Task requirements: Please retype the listing below without a single change.

>>>>>

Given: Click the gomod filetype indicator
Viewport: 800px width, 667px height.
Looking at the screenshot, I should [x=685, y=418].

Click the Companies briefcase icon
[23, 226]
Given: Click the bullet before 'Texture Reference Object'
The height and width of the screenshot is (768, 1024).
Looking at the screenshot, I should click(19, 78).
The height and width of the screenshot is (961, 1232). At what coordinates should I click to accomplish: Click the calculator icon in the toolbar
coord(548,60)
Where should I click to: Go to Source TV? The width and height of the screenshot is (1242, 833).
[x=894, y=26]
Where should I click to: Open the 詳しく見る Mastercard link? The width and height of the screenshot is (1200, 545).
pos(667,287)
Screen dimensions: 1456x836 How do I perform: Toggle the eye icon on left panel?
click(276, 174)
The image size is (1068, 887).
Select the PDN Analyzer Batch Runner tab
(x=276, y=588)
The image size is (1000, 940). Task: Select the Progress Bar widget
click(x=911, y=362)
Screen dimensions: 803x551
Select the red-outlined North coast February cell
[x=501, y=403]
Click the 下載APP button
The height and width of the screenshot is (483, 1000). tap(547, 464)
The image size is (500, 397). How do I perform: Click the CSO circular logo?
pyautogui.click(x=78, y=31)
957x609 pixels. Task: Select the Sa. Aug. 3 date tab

<<<<<

Completed exercise:
Given: Click the gomod filetype indicator
Viewport: 800px width, 667px height.
Looking at the screenshot, I should [x=685, y=418].

Click the Companies briefcase icon
[23, 226]
Given: Click the bullet before 'Texture Reference Object'
The height and width of the screenshot is (768, 1024).
Looking at the screenshot, I should click(19, 78).
The height and width of the screenshot is (961, 1232). At what coordinates should I click to accomplish: Click the calculator icon in the toolbar
coord(548,60)
Where should I click to: Go to Source TV? The width and height of the screenshot is (1242, 833).
[x=894, y=26]
Where should I click to: Open the 詳しく見る Mastercard link? The width and height of the screenshot is (1200, 545).
pos(667,287)
Screen dimensions: 1456x836 How do I perform: Toggle the eye icon on left panel?
click(276, 174)
The image size is (1068, 887).
Select the PDN Analyzer Batch Runner tab
(x=276, y=588)
The image size is (1000, 940). Task: Select the Progress Bar widget
click(x=911, y=362)
Screen dimensions: 803x551
Select the red-outlined North coast February cell
[x=501, y=403]
Click the 下載APP button
The height and width of the screenshot is (483, 1000). tap(547, 464)
The image size is (500, 397). How do I perform: Click the CSO circular logo?
pyautogui.click(x=78, y=31)
957x609 pixels. Task: Select the Sa. Aug. 3 date tab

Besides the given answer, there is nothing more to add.